Data for this task ▸
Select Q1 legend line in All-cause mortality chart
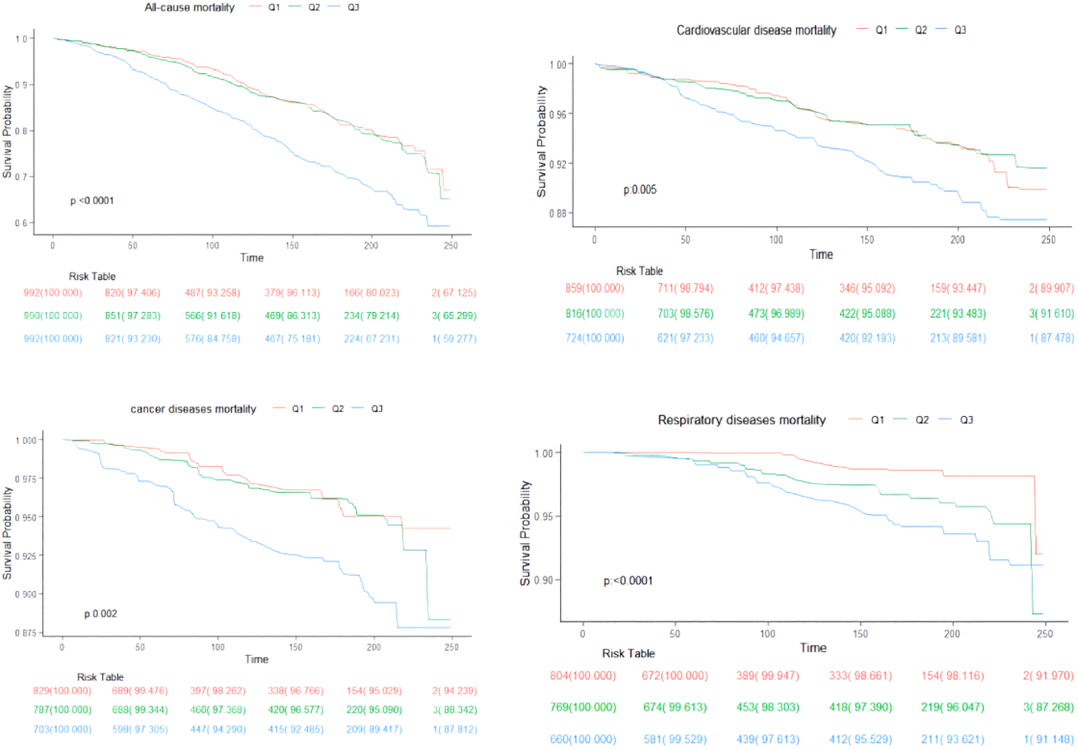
---
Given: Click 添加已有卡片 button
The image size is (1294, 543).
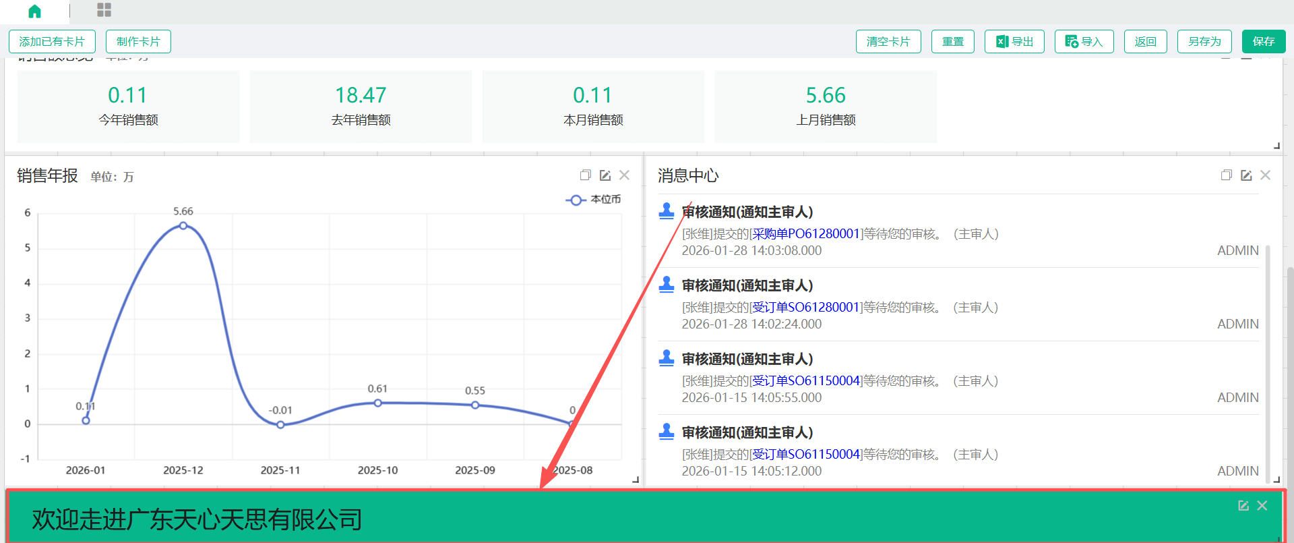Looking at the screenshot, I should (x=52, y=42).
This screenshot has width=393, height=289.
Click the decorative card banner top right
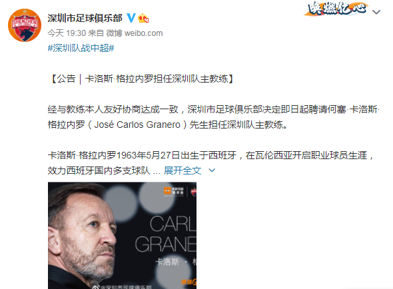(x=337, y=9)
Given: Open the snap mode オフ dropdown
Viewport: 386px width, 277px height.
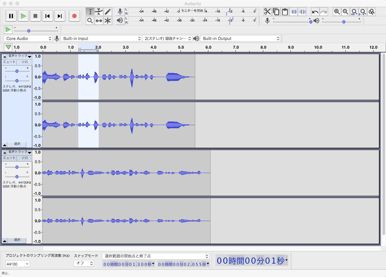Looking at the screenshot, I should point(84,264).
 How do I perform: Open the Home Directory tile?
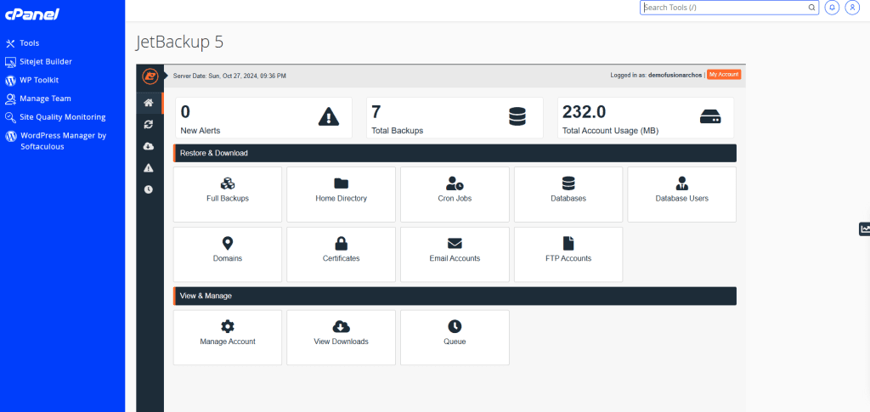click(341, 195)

Directive ▸ Copy out the lines of the records between the line containing "Given: Open the snap mode オフ dropdown" and the line containing "click(341, 195)", inclusive, without changing a character. Omit the pictures from your answer.

Reply to the task ▸
Given: Open the snap mode オフ dropdown
Viewport: 386px width, 277px height.
Looking at the screenshot, I should point(84,264).
 How do I perform: Open the Home Directory tile?
click(341, 195)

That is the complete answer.